I joined Weight Watchers many times and still think it’s one of the best weight loss programs going but this last time I fought it from the third month in. I would weigh in, binge like crazy get back on track and maybe loose or gain a bit every week. Anytime I got near a significant number I would have a very hard time getting past it. Eventually I got off 40+ lbs but couldn’t maintain it and went up and down 5 lbs over and over. I knew then, it was me sabotaging myself but couldn’t figure out how to fix it until Dawn Green came along. I had participated in her healing circles for a while and that helped with other issues but when she started offering speciality programs, one on one programs for different issues, I decided it was the right move and am I glad I did. I quit Weight Watchers and once a week Dawn and I had a Facetime meeting where we went over the weekly work she had me do and the “stuff” that came up during the week.
Part of the program she works with told me to throw out the diet mentality and no foods were off limits. I knew I would gain some weight and I did.
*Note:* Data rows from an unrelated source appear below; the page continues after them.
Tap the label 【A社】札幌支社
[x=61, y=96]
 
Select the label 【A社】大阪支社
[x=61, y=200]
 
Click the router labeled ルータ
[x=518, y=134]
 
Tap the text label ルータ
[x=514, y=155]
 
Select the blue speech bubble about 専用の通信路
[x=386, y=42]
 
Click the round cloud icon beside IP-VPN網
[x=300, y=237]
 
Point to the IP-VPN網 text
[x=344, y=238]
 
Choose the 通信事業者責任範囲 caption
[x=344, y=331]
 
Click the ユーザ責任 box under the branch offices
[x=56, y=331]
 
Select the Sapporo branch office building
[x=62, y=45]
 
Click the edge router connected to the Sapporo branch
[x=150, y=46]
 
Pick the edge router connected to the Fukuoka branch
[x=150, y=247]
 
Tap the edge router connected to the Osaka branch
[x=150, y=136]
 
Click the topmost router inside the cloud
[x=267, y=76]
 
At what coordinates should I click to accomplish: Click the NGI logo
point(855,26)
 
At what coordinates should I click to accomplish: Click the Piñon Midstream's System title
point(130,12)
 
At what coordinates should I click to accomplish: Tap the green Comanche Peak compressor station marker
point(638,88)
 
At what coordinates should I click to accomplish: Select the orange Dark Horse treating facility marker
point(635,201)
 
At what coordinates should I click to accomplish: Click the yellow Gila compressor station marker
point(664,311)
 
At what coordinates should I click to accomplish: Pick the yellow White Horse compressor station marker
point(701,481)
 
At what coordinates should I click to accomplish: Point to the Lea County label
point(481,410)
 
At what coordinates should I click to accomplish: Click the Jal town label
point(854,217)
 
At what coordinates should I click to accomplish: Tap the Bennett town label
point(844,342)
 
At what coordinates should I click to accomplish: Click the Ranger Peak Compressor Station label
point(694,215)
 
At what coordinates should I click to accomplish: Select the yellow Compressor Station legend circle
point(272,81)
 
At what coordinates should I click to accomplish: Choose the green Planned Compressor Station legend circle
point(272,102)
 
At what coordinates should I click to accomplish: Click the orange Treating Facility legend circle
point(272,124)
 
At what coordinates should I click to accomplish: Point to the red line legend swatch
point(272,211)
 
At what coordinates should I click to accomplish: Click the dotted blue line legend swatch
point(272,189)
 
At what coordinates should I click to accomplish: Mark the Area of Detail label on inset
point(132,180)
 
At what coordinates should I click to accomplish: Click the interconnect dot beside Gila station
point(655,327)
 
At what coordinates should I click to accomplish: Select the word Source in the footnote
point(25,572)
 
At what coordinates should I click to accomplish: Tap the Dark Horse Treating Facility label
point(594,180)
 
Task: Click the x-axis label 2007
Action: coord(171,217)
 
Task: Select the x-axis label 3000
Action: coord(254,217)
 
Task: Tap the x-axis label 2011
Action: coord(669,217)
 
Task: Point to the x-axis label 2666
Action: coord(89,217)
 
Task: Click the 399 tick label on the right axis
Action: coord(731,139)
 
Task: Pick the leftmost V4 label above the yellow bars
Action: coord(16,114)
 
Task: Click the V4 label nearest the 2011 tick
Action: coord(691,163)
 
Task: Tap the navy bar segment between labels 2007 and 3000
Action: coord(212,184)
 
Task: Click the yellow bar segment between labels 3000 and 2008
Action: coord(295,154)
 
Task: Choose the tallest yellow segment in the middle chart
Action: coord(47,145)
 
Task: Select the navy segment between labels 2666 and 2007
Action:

I still fit into my clothes so it was probably about 6-8 lbs but I don’t weight myself any longer.
Eventually the gaining stopped and I stayed the same for a few weeks then my eating started to change and I found myself not thinking about eating very often and I am choosing different foods when I do eat something. If occasionally I do eat something that I would have considered “off limits” before, it doesn’t have the same joy it used to so where before there never was enough food now one, is enough. In fact I just went though a very stressful time and I didn’t turn to food at all which would have been unheard of in the past. As Dawn might say. I have peace with food and it’s my friend now not something I have to “manage”. I guess I will have to find a new hobby and that’s ok with me.
I also noticed a side effect of our work has been that a lot of other things in my life are working better also."- Jessica, Courtenay, BC.